Mais si le pétrole ne rapporte plus autant qu’avant, les difficultés actuelles du royaume bouleverseront-elles l’équilibre géostratégique et les ambitions saoudiennes dans la région? Pour Roland Lombardi, c’est loin d’être le cas:

«Peut-on dire que l’Arabie saoudite connaît de graves problèmes économiques? Oui, mais comme tous ses voisins.»

C’est même tout le contraire selon lui: «par rapport à ses adversaires géopolitiques, le Qatar et la Turquie d’un côté et l’Iran de l’autre, même si elle a des difficultés, l’Arabie saoudite se porte plutôt bien d’un point de vue économique.»

Riyad pragmatique géopolitiquement

Bien que le projet saoudien de diversification par le tourisme soit mis à mal et que les prix du pétrole soient très bas, le royaume peut encore compter sur ses forces, à commencer par «de plus grandes réserves pétrolières et financières que celles de ses adversaires.» Des décennies d’exportations en masse de pétrole ont permis au Royaume de se préparer à de tels épisodes.

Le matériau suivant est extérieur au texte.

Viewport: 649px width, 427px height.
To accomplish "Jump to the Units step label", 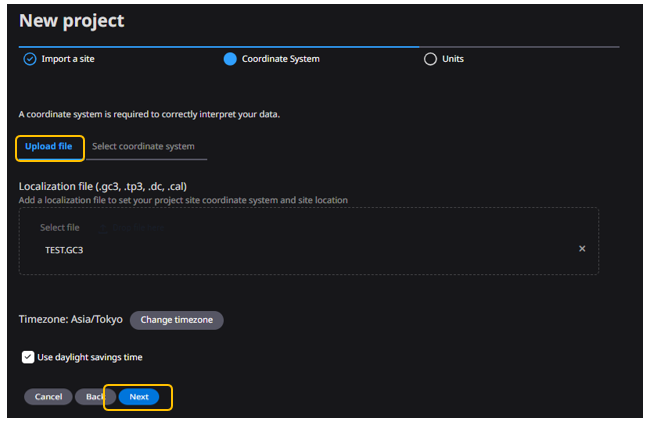I will pos(453,59).
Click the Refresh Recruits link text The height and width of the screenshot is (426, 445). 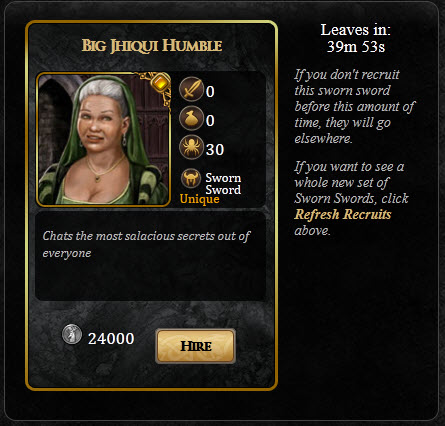(x=343, y=214)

«Preuve en est: lorsque les cours des marchés se sont effondrés il y a quelques semaines, le fonds d’investissement public saoudien a racheté toutes les valeurs occidentales qui chutaient à moins de 50% sur toutes places boursières européennes. En un trimestre, le portefeuille de ce fonds est passé de deux milliards à dix milliards», rappelle Roland Lombardi.

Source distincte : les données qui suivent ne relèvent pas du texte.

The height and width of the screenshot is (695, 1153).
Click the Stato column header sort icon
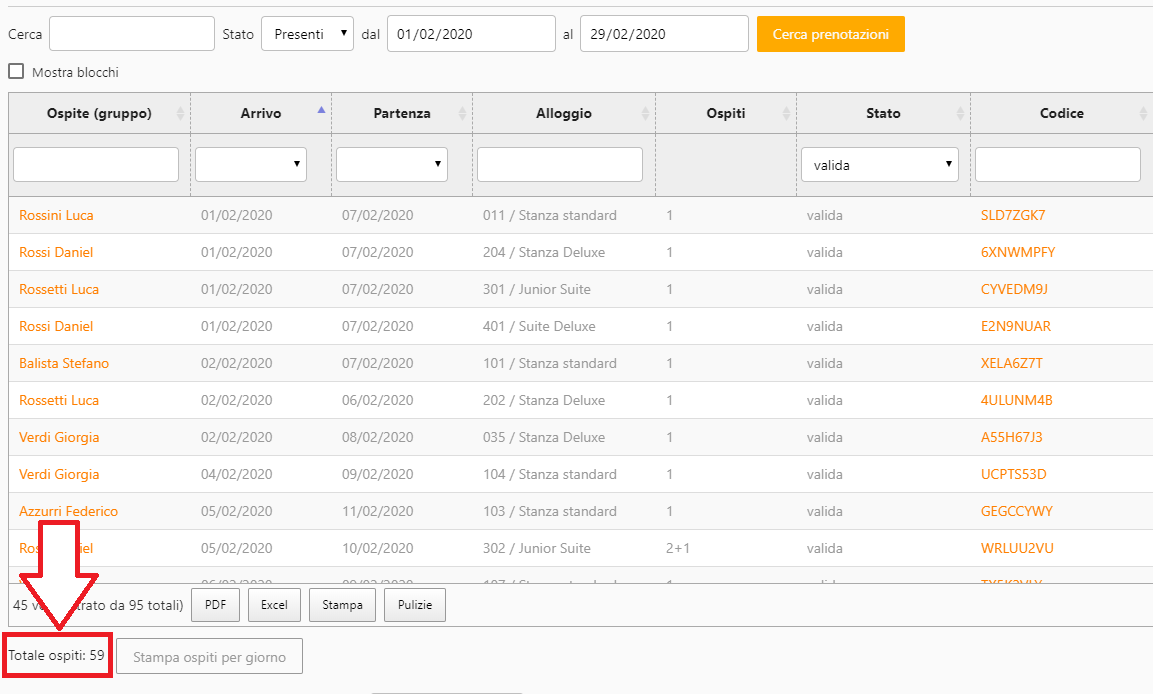click(x=960, y=114)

Pour toutes ces raisons, le chercheur ne pense pas que ces problèmes économiques ont matière à bouleverser la politique du royaume dans la région:

«La seule exception est le retrait en demi-teinte de Riyad dans sa confrontation avec l’Iran. Mais l’Arabie saoudite est pragmatique, elle laisse les États-Unis et Israël faire le travail.»

En effet, l’Iran est quant à lui extrêmement affaibli économiquement. Au-delà de l’impact du Covid-19, la «pression maximale» imposée par les sanctions et les attaques israéliennes sur son territoire font que Riyad n’a même pas besoin de faire pression sur Téhéran. Pas de panique donc, selon Roland Lombardi: l’Arabie saoudite continuera d’être un acteur régional décisif dans les mois et les années à venir.